Ceph CURSH Map和规则详解
Ceph CURSH map和规则详解
1、CRUSH map层次结构(示例)
ceph osd crush add-bucket datacenter0 datacenter
ceph osd crush add-bucket room0 room
ceph osd crush add-bucket rack0 rack
ceph osd crush add-bucket rack1 rack
ceph osd crush add-bucket rack2 rack
ceph osd crush move room0 datacenter=datacenter0
ceph osd crush move rack0 room=room0
ceph osd crush move rack1 room=room0
ceph osd crush move rack2 room=room0
ceph osd crush link node01 rack=rack0
ceph osd crush link node02 rack=rack1
ceph osd crush link node03 rack=rack2
查看示例树形结构
ID CLASS WEIGHT TYPE NAME STATUS REWEIGHT PRI-AFF
-9 0.05867 datacenter datacenter0
-10 0.05867 room room0
-11 0.02928 rack rack0
-3 0.02928 host node01
0 hdd 0.00490 osd.0 up 1.00000 1.00000
3 hdd 0.00490 osd.3 up 1.00000 1.00000
6 hdd 0.01949 osd.6 up 1.00000 1.00000
-12 0.01469 rack rack1
-5 0.01469 host node02
1 hdd 0.00490 osd.1 up 1.00000 1.00000
4 hdd 0.00490 osd.4 up 1.00000 1.00000
7 hdd 0.00490 osd.7 up 1.00000 1.00000
-13 0.01469 rack rack2
-7 0.01469 host node03
2 hdd 0.00490 osd.2 up 1.00000 1.00000
5 hdd 0.00490 osd.5 up 1.00000 1.00000
8 hdd 0.00490 osd.8 up 1.00000 1.00000
-1 0.05867 root default
-3 0.02928 host node01
0 hdd 0.00490 osd.0 up 1.00000 1.00000
3 hdd 0.00490 osd.3 up 1.00000 1.00000
6 hdd 0.01949 osd.6 up 1.00000 1.00000
-5 0.01469 host node02
1 hdd 0.00490 osd.1 up 1.00000 1.00000
4 hdd 0.00490 osd.4 up 1.00000 1.00000
7 hdd 0.00490 osd.7 up 1.00000 1.00000
-7 0.01469 host node03
2 hdd 0.00490 osd.2 up 1.00000 1.00000
5 hdd 0.00490 osd.5 up 1.00000 1.00000
8 hdd 0.00490 osd.8 up 1.00000 1.00000
2、CRUSH规则
列出规则
ceph osd crush rule ls
规则转储
ceph osd crush rule dump {name}
增加简单规则
# ceph osd crush rule create-simple {rulename} {root} {bucket-type} {firstn|indep}
ceph osd crush rule create-simple deleteme default host firstn
增加复制规则
# ceph osd crush rule create-replicated <name> <root> <failure-domain> <class>
ceph osd crush rule create-replicated fast default host ssd
添加Erasure Code规则
ceph osd crush rule create-erasure {rulename} {profilename}
删除规则
ceph osd crush rule rm {name}
3、CURSH存储策略(示例)
设置存储类
# ceph osd crush set-device-class <class> <osdId> [<osdId>]

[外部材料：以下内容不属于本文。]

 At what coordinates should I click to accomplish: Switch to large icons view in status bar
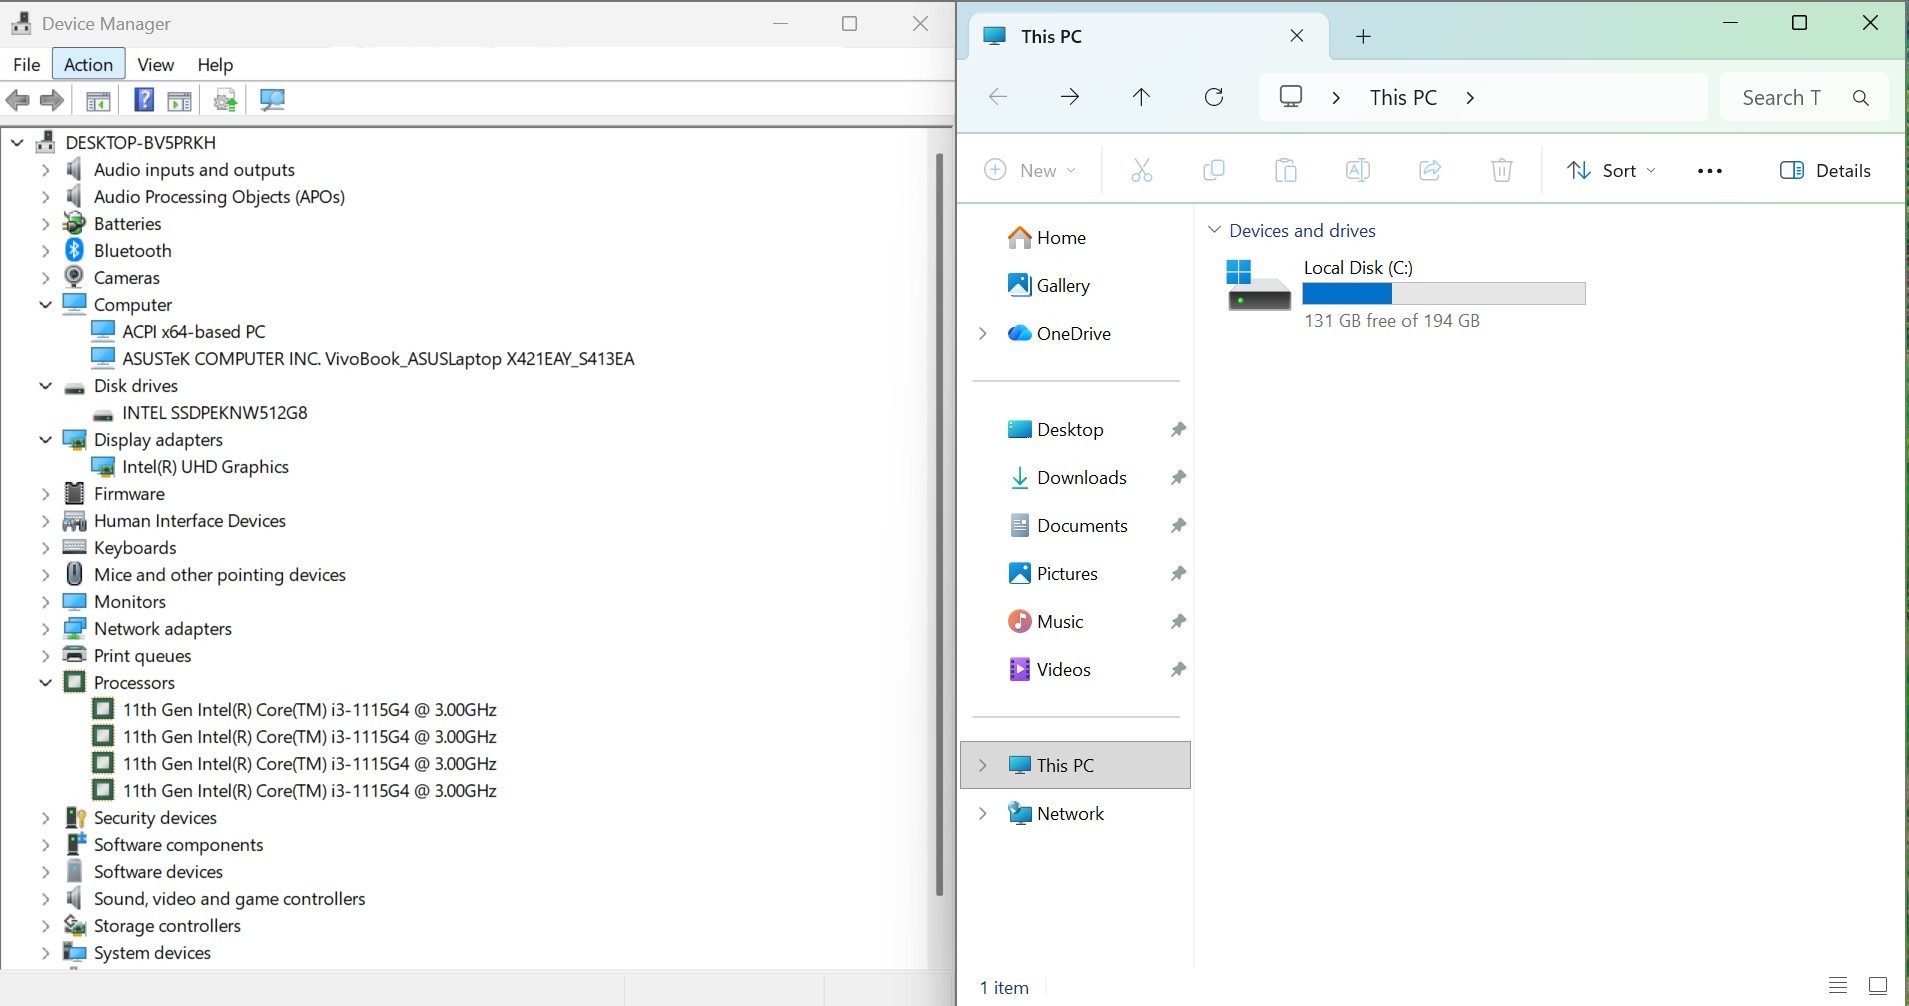1878,986
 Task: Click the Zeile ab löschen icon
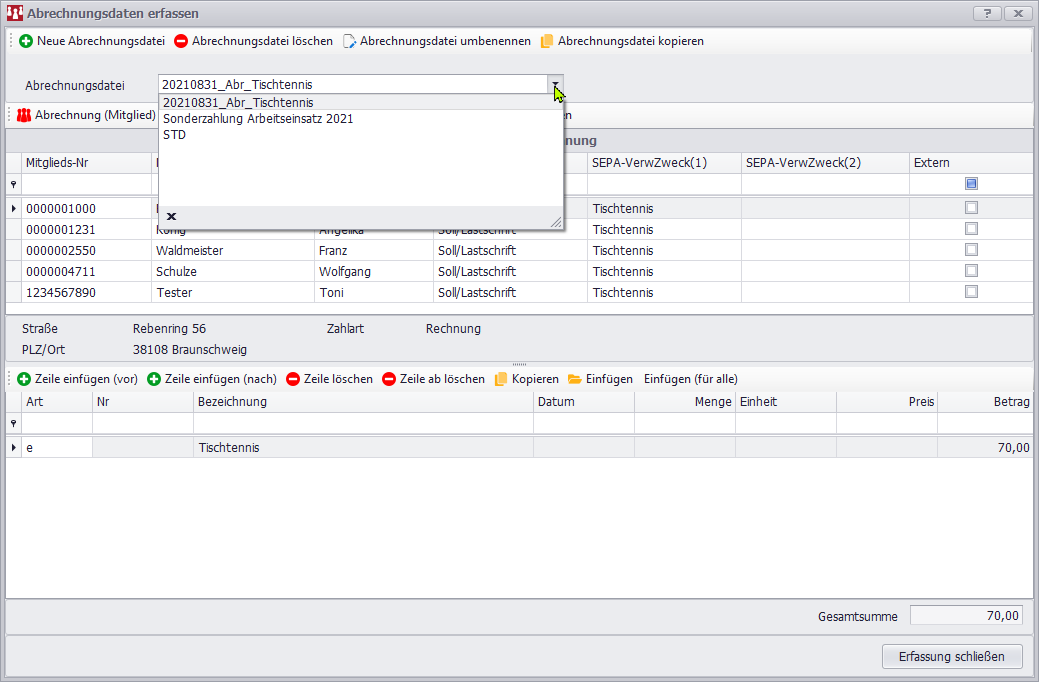pyautogui.click(x=389, y=379)
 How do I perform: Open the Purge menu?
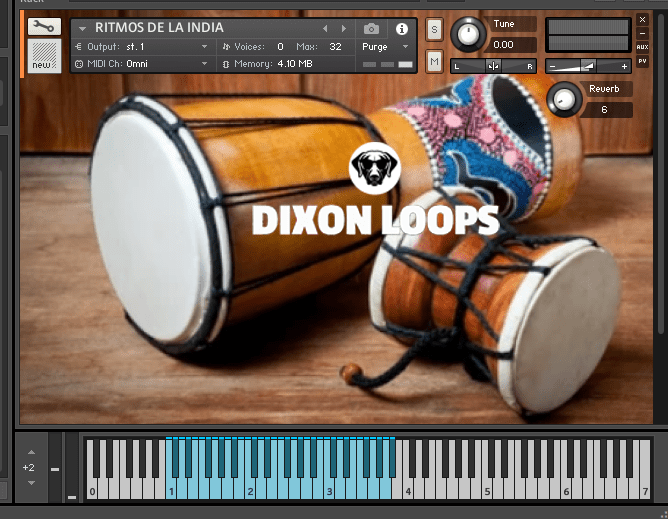tap(386, 46)
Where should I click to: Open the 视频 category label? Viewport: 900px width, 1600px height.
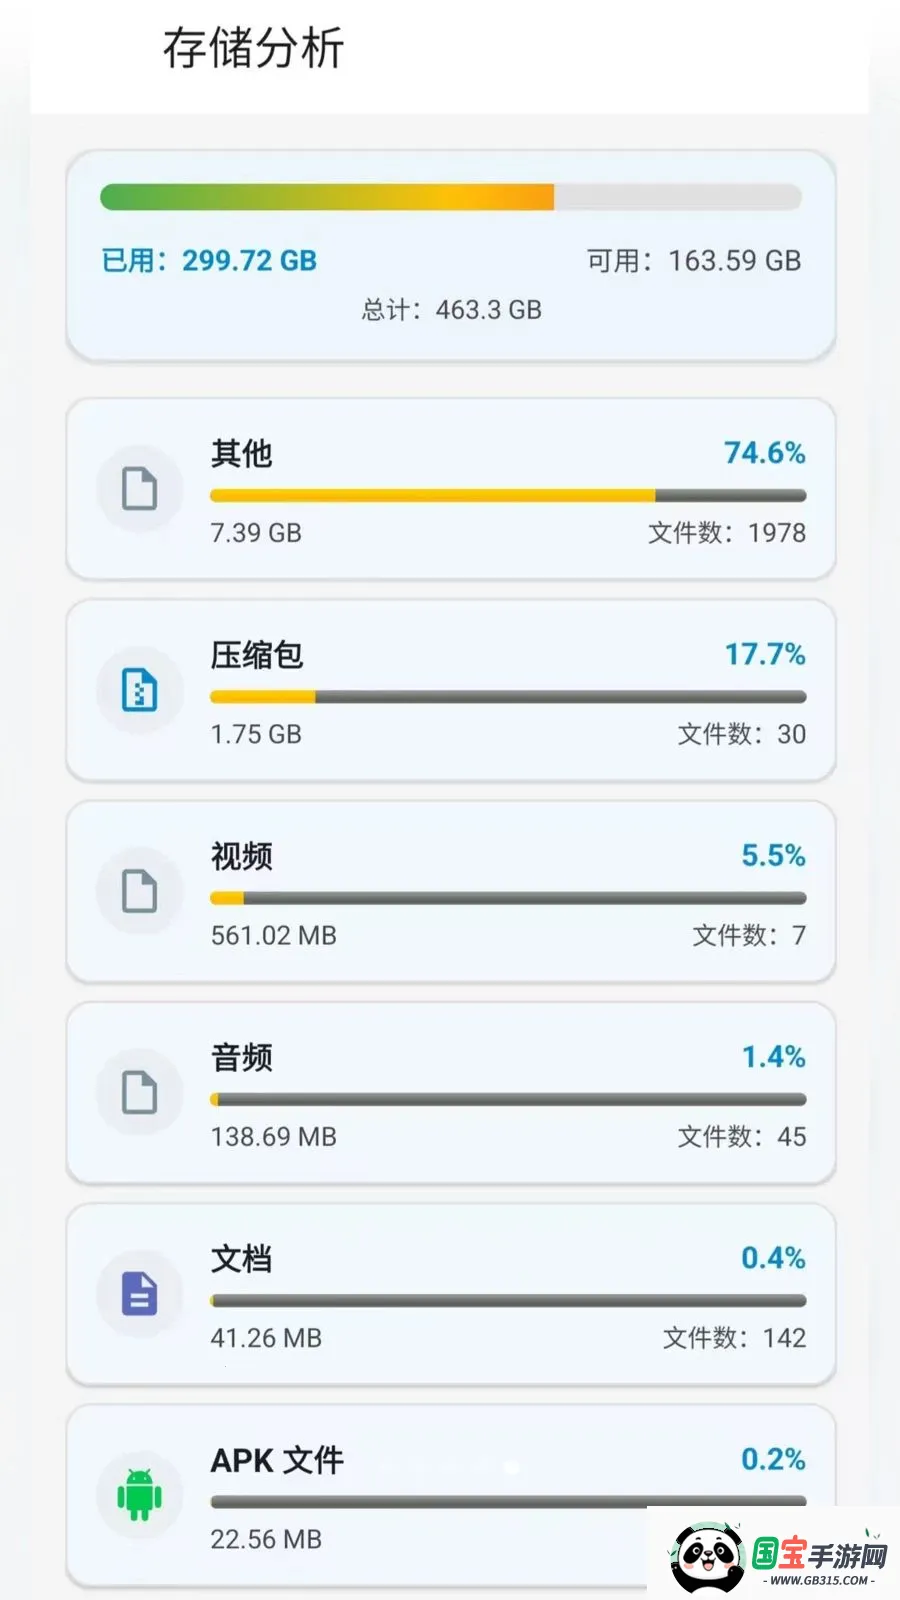point(241,856)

ceph osd crush rm-device-class osd.8 osd.7 osd.6
ceph osd crush set-device-class ssd osd.8 osd.7 osd.6
创建规则
# ceph osd crush rule create-replicated <rule-name> <root> <failure-domain-type> <device-class>:
ceph osd crush rule create-replicated slow default host hdd
ceph osd crush rule create-replicated fast default host ssd
储存池使用规则
# ceph osd pool set <poolname> crush_rule <rule-name>
ceph osd pool set mypool1 crush_rule slow
ceph osd pool set mypool2 crush_rule fast
CURSH map示例截取
...
rule slow {
id 1
type replicated
min_size 1
max_size 10
step take default class hdd
step chooseleaf firstn 0 type host
step emit
}
rule fast {
id 2
type replicated
min_size 1
max_size 10
step take default class ssd
step chooseleaf firstn 0 type host
step emit
}
...
4、编辑CRUSH map
获取CRUSH map
ceph osd getcrushmap -o {compiled-crushmap-filename}
解译CRUSH map
crushtool -d {compiled-crushmap-filename} -o {decompiled-crushmap-filename}
编译CRUSH map
crushtool -c {decompiled-crush-map-filename} -o {compiled-crush-map-filename}
设置CRUSH map
ceph osd setcrushmap -i {compiled-crushmap-filename}
5、规则参数说明
rule <rulename> {
ruleset <ruleset>
type [replicated|erasure]
min_size <min-size>
max_size <max-size>
step take <bucket-name>
step select [choose|chooseleaf] [firstn|indep] <num> type <bucket-type>
step emit
}
-
type:规则类型,目前仅支持 replicated 和 erasure ,默认是 replicated 。
-
min_size:可以选择此规则的存储池最小副本数。
-
max_size:可以选择此规则的存储池最大副本数。
-
step take
:选取起始的桶名,并迭代到树底。 -
step choose firstn {num} type {bucket-type}:选择一定数量给定类型的桶,该值通常是该池的拷贝份数。如果{num}==0,则选择pool-num-replicas个桶,若{num} > 0 && < pool-num-replicas个桶,则选择num。如果{num} < 0, 意味着选择pool-num-replicas - {|num|}。
-
step chooseleaf firstn {num} type {bucket-type}, 选择给定类型的一个桶集合,并从该集合中的每个桶中选择一个叶子节点,其中的桶个数是池的拷贝份数。如果{num}==0,则选择pool-num-replicas个桶,若{num} > 0 && < pool-num-replicas个桶,则选择num。如果{num} < 0, 意味着选择pool-num-replicas - {|num|}。
-
step emit:输出当前值并清空堆栈。通常用于规则末尾,也适用于相同规则应用到不同树的情况。
-
choose : choose 在选择到预期类型的bucket后就到此结束,进行下一个select操作。
-
chooseleaf : chooseleaf 在选择到预期的bucket后会继续递归选到osd。
-
firstn 和indep : 都是深度优先遍历算法,主要区别在于如果选择的num为4,如果无法选够4个结果的时候 firstn 会返回[1,2,4] 这种结果,而indep会返回[1,2,CRUSH_ITEM_NONE,4], 一般情况下都是使用firstn。